Food labelling in SA was given a much needed overhaul in 2011 with the introduction of new regulations relating to the labelling and advertising of foodstuffs, replacing outdated seventies-era regulations.

It was always intended, however, that the 2011 regulations would eventually be supplemented by “Phase 2” regulations dealing with, amongst other things, glycaemic index (“GI”) claims, health claims and the introduction of a nutrient profiling model suitable and applicable to South African conditions.

Phase 2 is now on its way with new draft regulations having been published for comment by the Minister of Health (“Minister”) in May 2014. The draft regulations will replace the current regulations in their entirety.

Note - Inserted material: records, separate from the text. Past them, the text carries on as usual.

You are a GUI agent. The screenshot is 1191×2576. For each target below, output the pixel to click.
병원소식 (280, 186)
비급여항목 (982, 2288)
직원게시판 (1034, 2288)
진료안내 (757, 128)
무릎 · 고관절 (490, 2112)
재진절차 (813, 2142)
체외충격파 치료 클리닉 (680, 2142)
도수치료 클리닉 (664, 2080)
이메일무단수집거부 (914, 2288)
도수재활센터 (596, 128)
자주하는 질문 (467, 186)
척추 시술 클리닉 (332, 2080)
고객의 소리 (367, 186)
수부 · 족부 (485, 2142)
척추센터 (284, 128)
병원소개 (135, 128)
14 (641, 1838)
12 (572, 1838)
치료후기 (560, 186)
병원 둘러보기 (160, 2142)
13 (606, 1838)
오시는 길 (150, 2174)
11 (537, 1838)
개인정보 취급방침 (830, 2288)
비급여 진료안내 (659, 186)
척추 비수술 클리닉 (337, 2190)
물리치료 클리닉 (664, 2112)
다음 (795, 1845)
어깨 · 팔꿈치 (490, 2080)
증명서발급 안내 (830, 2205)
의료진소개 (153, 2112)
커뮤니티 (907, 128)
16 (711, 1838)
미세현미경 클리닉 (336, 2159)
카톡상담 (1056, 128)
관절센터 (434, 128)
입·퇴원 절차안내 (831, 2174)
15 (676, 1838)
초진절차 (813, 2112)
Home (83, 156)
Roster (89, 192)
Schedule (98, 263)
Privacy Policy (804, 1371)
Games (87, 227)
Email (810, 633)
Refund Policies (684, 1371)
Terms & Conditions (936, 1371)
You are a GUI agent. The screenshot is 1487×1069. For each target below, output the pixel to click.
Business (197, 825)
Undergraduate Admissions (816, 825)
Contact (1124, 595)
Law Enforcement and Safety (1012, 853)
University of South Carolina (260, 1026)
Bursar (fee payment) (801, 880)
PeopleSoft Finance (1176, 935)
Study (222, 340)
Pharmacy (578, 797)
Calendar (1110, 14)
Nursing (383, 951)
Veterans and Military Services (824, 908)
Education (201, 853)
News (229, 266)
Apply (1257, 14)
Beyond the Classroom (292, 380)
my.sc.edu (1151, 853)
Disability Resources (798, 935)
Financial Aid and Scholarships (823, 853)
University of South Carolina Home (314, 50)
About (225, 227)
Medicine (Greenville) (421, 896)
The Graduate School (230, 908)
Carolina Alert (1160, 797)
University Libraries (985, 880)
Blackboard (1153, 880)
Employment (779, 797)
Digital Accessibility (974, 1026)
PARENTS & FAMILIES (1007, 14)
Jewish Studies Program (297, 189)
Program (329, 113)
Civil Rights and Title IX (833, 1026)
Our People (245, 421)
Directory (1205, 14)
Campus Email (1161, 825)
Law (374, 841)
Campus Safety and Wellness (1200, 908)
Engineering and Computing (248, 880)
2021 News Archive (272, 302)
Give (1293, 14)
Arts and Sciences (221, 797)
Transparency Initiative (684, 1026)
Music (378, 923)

Depending on your viewpoint, there are a number of positive and negative aspects in the draft regulations:

  • GI and glycaemic load claims will now be regulated. On balance, this is a welcome inclusion in the draft regulations. Up to now, manufacturers have been left to their own devices in relation to these types of claims (albeit that many manufacturers voluntarily complied with international GI norms and standards or sought the approval and endorsement of the GI Foundation of South Africa (GIFSA)). Going forward, GI must be determined in accordance with ISO 26642. This will have a cost implication, particularly on smaller manufacturers.  
  • There are stricter requirements for health promotion entities to endorse foods. Currently approved bodies such as GIFSA, Diabetes SA and the Heart and Stroke Foundation of South Africa would now need to also prove that they are independent of, free from influence by, and not related to the supplier or manufacturer of the food being endorsed and that the foods being endorsed are fully compliant with all applicable regulations published under the Foodstuffs, Cosmetics and Disinfectants Act (“Foodstuffs Act”).   
  • Endorsements by specific religious entities are prohibited, unless food business operators (defined to mean food manufacturers, sellers or importers) give consumers “their constitutional right of freedom of choice”, by making such foods without any particular religious endorsement available on the shelf at all times. Although the wording of this regulation is somewhat ambiguous, to the extent that it could be interpreted to mean that food manufacturers and importers of products such as Halaal or Kosher marked products must also sell unmarked products into the supply chain, it could be argued that the regulation is unfairly discriminatory, in breach of the right to freedom of religion (including religious practices, observances and rites) and could potentially mean that products would be labelled in a misleading manner. Similarly, if the regulation is intended to require retailers of Halaal or Kosher products to also stock similar products that do not bear a religious endorsement, the regulation may again be unfairly discriminatory and contrary to the right of freedom of religion. It is also unclear what provision of the Foodstuffs Act grants the Minister the power to create this type of regulation.  
  • Nutritional information will be mandatory on all food labels, subject to limited exceptions (such as foods with very small packaging and home industries foods). The values which are considered to be minimum mandatory nutritional information are energy, protein, glycaemic carbohydrate, total sugar, dietary fibre, fat, saturated fat and total sodium.   
  • It will be prohibited to include a complementary medicine as an ingredient in a food if its presence is indicated by its brand name in the list of ingredients or anywhere else on the label. Foods also may not include any substances that are scheduled under the Medicines and Related Substances Act, save for vitamins and minerals at certain levels.   
  • The maximum mass and volume of single servings of all different types of foodstuffs have been prescribed. By way of example, the maximum single serving size for butter and margarine is 10g and for combination dishes measurable with a cup (such as chili or a stir fry) it is 250mg.  
  • Energy, nutrition, ingredient content and health claims will not be permitted on the labels or advertisements of foods unless the food complies with, amongst other things, the requirements of the nutrient profiling model which will be accessible on the Department of Health’s website. This regulation is likely to reopen the debate as to whether foods should in fact be categorised as “good” and “bad”, as opposed to there simply being some products that should be enjoyed in moderation.  
  • Tables of approved wording for function claims and reduction in disease risk claims are provided (claims that describe the physiological role and function of a nutrient or a substance in growth development and normal physiological functioning of the body). Provided that a food meets the requirements for one or more of these claims, the claims may be used. The prescribed claim wording may, however, not be deviated from.  
  • The draft regulations will introduce severe restrictions on the marketing of foods to children. So-called “unhealthy foods” may not be marketed to children, for example the use of child actors (18 years or younger), sport stars, celebrities or cartoon-type characters in advertisements. One interesting provision in the draft regulations states that “food business operators shall not abuse positive family values such as portraying any happy, caring family scenario, in order to advertise unhealthy foods”.  

Although many aspects of the draft Phase 2 regulations are to be welcomed, as they will allow consumers to assess foods on an “apples for apples” basis, a number of other provisions appear to be somewhat paternalistic rather than empowering. In any event, it is clear that the new regulations will have material cost implications for manufacturers who may feel a bit hard done by after the 2011 overhaul that is still in recent memory.